**EXTRACTO PROPORCIONADO**
Clausura de la Asamblea Internacional de AIC

El último día de la Asamblea Internacional AIC comenzó con un momento de oración, guiado por nuestra querida Sara Abel. Fue un espacio que nos invitó a reflexionar sobre la importancia de escuchar con atención la voz de nuestro Señor Jesús y preguntarnos: ¿Qué semilla llevamos en el corazón y qué esperanza podemos sembrar en los demás?.

Luego participamos en los talleres de clausura en equipos, sobre las Líneas de Acción Prioritarias 2026-2029, animados por Ana Quintanilla. En este espacio trabajamos aportaciones clave como el cuidado mutuo, la humildad en los cargos de responsabilidad, la coherencia entre lo que pedimos y lo que damos, etc. También compartimos las dificultades que enfrentamos, con el deseo de aprender a trabajar juntos para dar un mejor servicio a nuestros beneficiarios.

Más adelante, profundizamos en cómo las líneas de acción nos llaman a ser una fuerza transformadora que lleve esperanza al mundo.

Tuvimos también el privilegio de presenciar las elecciones de la asamblea estatutaria 2026-2029. Nuestras candidatas españolas Sara Abel Llorente y Lalo Galisteo resultaron elegidas. Nos llena de alegría saber que contamos con una representación comprometida y profesional en AIC Internacional.

**TAREAS DEL EJERCICIO**
1 – Según la crónica de la asamblea, ¿quién guio el momento de oración con el que comenzó el último día?
2 – Continúa la crónica de la asamblea a partir de su último párrafo.
El listado es material aparte y no guarda relación con la crónica de la asamblea.

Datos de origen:
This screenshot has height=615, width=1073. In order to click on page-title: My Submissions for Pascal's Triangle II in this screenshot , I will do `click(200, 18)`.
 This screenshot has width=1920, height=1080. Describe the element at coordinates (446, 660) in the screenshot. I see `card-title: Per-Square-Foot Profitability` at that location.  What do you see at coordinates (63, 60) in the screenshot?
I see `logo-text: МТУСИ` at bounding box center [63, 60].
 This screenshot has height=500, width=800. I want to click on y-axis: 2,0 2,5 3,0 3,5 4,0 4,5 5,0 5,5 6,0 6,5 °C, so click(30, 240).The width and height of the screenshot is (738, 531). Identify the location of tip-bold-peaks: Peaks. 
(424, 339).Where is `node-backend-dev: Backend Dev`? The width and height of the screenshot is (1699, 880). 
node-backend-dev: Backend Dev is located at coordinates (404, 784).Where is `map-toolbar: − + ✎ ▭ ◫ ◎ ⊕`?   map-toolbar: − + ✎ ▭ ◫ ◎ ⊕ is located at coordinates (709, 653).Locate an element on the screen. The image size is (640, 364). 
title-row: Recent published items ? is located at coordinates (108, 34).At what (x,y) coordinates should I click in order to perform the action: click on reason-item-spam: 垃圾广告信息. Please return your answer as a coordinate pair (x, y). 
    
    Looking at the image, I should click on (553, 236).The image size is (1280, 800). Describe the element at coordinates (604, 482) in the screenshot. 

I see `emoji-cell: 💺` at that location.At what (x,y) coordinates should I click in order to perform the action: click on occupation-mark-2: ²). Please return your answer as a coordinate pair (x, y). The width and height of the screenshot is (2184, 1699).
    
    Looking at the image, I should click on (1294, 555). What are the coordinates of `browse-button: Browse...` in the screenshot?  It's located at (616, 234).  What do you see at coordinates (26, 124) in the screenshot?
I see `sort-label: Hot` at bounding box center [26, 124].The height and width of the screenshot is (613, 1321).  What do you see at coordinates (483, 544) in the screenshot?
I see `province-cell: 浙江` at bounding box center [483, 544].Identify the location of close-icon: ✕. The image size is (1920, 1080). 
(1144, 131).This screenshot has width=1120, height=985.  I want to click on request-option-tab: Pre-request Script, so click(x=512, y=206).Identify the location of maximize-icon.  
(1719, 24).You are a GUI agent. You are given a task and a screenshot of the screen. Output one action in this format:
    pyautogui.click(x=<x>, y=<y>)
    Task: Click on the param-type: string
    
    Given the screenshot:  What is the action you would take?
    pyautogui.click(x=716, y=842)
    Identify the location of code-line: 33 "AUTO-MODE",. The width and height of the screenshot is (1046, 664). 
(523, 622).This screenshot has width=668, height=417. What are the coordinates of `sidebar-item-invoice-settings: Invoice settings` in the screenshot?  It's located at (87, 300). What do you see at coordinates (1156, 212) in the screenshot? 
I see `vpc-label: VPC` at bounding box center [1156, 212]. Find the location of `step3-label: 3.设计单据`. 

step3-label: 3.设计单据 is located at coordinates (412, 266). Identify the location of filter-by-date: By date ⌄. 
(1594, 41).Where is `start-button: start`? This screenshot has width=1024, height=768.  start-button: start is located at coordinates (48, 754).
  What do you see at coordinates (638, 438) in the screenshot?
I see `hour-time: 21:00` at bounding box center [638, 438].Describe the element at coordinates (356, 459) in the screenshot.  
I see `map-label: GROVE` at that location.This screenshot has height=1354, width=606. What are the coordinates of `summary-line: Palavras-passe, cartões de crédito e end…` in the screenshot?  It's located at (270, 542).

**CONJUNTO DE RESPUESTAS**
1 – Sara Abel.

2 –
La jornada concluyó con la Eucaristía de clausura, donde se nos recordó la esencia de nuestra misión: amar y servir. Se nos dejó un mensaje profundo: el amor verdadero se demuestra en el trabajo constante y desinteresado, es un servicio que no se detiene y que busca dignificar la vida de los demás. De las palabras del padre “Olvídense un poco de lo institucional y vayan a lo que es realmente importante, a un proceso de hacer que los demás valoren la vida”.

Finalmente, participamos en una noche mexicana llena de comida, sorpresas, bailes, piñatas, cantos y mucha alegría, con la que despedimos esta intensa jornada de trabajo.

Gracias AIC Internacional y a AIC México por cada atención, por los detalles y por enseñarnos a convivir y a trabajar con alegría.